5. DEDICATE A REGULAR SPACE TO MEDITATE.

This can be critical  to your monthly success if you live with a spouse, children, roommates, or needy pets. Before the month begins, choose a place in your home where you won’t be disturbed and where you can meditate every morning. Knowing you have a go- to spot on the first day will also make the practice less intimidating and easier to adopt. I mostly meditated in my bed, where I was never disturbed by my kids or dog, Mason. Also, like any other habit, establishing consistency is the best way to turn a new practice into a daily custom.

6. DON’T BE AFRAID TO MEDITATE OUTSIDE THE BOX— OR OFF THE BED.

While I strongly believe morning meditation is the best way to make the practice a daily habit, there are inevitably those days when you can’t wake up thirty minutes early or meditate before you leave the house, like in the instance of a super early flight. But as I’ve discovered, if there’s a will, there’s a way. For example, in the instance of an early flight, I’ve found meditating on airplanes is easy and immeasurably beneficial, helping to alleviate both the boredom and the stress of air travel.

If you have to rush out the door for an early meeting, there’s nothing wrong with meditating in the office. When I do it, I shut the door and put a Do Not Disturb sign on it to let people know I’m busy, and I silence the ringer on my office phone and mobile, as well as email alerts on my computers.

Another good spot for a spontaneous meditation session is in the car. I’ve meditated there many times while waiting to pick Chloe up from a hockey game.

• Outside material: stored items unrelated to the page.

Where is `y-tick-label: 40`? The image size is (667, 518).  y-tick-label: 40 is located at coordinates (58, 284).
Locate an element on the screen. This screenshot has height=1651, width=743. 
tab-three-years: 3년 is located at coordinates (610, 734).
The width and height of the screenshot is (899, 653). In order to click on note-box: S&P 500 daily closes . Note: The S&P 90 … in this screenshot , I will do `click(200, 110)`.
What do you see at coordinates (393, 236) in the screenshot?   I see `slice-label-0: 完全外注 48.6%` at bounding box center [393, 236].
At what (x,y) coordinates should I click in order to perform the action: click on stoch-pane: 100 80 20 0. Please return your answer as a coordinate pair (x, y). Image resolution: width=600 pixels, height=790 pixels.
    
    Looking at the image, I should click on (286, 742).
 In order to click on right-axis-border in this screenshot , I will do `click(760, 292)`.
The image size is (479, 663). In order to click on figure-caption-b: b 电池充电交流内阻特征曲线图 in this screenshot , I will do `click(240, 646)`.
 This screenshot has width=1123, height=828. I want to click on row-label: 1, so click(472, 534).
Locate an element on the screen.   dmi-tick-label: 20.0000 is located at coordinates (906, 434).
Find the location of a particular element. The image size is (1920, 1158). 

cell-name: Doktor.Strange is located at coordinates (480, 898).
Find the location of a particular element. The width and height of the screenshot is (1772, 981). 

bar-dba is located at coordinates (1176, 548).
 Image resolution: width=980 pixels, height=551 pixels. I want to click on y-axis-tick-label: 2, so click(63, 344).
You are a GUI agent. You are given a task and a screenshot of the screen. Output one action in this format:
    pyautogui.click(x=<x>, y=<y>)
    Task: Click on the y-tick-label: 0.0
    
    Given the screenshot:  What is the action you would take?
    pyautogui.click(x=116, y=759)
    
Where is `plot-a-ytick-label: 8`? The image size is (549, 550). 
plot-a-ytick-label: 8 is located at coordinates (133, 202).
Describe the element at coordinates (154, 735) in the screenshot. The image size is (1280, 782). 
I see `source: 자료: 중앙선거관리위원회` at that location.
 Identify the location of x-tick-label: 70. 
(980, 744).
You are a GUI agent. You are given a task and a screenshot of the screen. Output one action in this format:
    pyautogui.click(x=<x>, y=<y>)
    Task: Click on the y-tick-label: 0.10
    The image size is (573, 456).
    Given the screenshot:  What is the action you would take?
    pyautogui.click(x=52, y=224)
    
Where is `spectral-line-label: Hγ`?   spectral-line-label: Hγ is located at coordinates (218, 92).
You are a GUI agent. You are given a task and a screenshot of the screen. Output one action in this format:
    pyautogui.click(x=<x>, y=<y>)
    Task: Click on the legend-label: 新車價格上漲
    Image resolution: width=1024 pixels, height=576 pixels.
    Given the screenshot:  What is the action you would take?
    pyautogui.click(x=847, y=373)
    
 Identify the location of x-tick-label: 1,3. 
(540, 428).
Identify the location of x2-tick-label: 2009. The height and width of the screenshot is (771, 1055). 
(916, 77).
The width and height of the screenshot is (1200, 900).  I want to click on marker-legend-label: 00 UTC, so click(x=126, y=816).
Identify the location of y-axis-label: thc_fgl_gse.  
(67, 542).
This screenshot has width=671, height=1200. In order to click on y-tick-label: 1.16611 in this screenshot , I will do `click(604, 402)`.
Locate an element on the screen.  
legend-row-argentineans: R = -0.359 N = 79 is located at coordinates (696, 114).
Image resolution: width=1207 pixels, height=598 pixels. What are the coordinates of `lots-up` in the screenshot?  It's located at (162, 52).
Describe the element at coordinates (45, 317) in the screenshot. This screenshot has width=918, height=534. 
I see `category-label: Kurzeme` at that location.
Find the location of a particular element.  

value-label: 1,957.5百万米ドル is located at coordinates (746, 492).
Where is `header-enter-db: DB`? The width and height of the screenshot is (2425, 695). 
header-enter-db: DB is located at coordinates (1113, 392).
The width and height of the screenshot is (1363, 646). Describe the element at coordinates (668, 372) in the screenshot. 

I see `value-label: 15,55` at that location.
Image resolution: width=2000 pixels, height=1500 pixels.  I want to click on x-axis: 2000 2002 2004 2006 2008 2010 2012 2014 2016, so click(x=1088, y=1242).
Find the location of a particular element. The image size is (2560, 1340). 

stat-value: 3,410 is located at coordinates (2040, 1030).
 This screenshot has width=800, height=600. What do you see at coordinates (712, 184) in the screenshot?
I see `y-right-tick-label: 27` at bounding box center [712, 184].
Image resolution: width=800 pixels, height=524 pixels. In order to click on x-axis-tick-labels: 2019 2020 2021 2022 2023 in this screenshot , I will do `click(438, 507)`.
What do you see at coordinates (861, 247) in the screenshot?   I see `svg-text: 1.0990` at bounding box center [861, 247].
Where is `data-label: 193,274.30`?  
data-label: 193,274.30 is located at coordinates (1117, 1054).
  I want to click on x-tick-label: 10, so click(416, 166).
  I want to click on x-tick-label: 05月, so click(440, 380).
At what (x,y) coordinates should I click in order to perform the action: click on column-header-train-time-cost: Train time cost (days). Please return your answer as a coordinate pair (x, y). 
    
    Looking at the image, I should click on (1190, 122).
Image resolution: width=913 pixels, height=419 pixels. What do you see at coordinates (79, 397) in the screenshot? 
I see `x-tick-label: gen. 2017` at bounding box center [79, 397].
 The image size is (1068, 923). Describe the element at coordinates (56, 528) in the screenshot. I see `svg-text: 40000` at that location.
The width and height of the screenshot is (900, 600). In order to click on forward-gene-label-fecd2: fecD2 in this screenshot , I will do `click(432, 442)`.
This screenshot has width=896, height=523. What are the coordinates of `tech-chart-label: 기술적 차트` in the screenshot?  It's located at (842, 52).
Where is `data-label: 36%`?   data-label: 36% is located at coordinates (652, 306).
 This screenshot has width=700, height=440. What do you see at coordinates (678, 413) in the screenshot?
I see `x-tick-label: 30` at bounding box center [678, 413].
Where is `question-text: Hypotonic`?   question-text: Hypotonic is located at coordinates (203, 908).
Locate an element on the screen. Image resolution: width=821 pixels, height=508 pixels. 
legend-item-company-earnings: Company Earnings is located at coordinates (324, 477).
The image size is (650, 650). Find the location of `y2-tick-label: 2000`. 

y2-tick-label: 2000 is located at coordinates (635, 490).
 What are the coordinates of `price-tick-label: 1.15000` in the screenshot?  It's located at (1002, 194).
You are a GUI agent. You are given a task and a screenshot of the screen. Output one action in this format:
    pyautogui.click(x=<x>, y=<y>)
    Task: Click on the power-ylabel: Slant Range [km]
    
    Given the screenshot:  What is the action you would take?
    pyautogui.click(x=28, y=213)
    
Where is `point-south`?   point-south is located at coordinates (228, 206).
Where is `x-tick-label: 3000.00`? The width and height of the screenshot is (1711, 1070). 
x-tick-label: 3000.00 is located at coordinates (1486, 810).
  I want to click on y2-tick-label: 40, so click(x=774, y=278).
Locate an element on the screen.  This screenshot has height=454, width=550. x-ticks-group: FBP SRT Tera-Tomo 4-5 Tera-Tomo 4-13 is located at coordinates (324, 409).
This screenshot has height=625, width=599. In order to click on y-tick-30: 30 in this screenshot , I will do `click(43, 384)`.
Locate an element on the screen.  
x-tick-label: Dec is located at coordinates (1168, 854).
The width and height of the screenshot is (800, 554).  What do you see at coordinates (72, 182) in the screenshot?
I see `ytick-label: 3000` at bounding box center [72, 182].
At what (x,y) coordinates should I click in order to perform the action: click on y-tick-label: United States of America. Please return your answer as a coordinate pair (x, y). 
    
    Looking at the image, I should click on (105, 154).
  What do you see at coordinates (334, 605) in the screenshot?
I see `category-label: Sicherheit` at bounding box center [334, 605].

You can also meditate in a quiet room or a closed- door yoga studio at your gym or fitness center, which some people find convenient to do after a workout. Finally, meditating outside on a beach, in a park, or even in your own backyard can be peaceful and conducive to your practice. Remember, what’s more important than where you do it is doing it in the first place.

7. PUT YOUR PHONE ON DO NOT DISTURB.

Don’t gamble with your time like I did once during my challenge by forgetting to turn off your phone. You may assume no one will call, text, or email you in the morning, but it’s a risk you don’t need to take, especially if you go through the effort of waking up early. Moreover, getting interrupted by a beep, ding, or ring when you’re meditating is particularly jarring— and no way to start your day. Nearly any call or text can wait twenty minutes until you finish your practice.

8. USE A MEDITATION TIMER.

No matter which type of meditation you choose, use a timer so that your practice has structure. A timer, whether you download an app to your phone, use a stopwatch, or set a traditional kitchen timer, will allow you to focus fully on your practice, preventing your mind from wondering how long you’ve been sitting or how much longer before you can open your eyes.

9. SHARE YOUR PRACTICE WITH OTHERS.

Telling the people you love and trust in your life that you’re meditating can help you feel proud of your practice and reinforce the positivity that meditation brings. During my Meditation Challenge, my only regret was not telling more friends, colleagues, and patients that I had started to practice again. If I had, it not only would have added even more energy to the challenge, it also would have corroborated my commitment to doing it daily. And as I learned during my dry month and throughout the year, announcing any challenge out loud to friends and family makes the mission more real while increasing your accountability to see it through.

10. PRACTICE COMPASSION WITH YOURSELF.

Meditation is not necessarily easy for everyone. For some, it’s a foreign concept that causes anxiety as you struggle with what to do and how to do it. But I strongly believe that anyone can meditate, and as long as you’re attempting to calm your mind, then you’re accomplishing your goal, no matter what any yogi or instructor says. Don’t beat yourself up if you get restless. Leverage the compassion meditation teaches and turn it inward. If anything, use your practice to learn how to be kind to yourself and grant yourself permission to fail. Meditating, at its very base, is about creating self- love, not new reasons to feel like a failure. Even if you simply have the desire to meditate, you’re already halfway there, accomplishing the practice’s intent of opening your heart to yourself and new possibilities.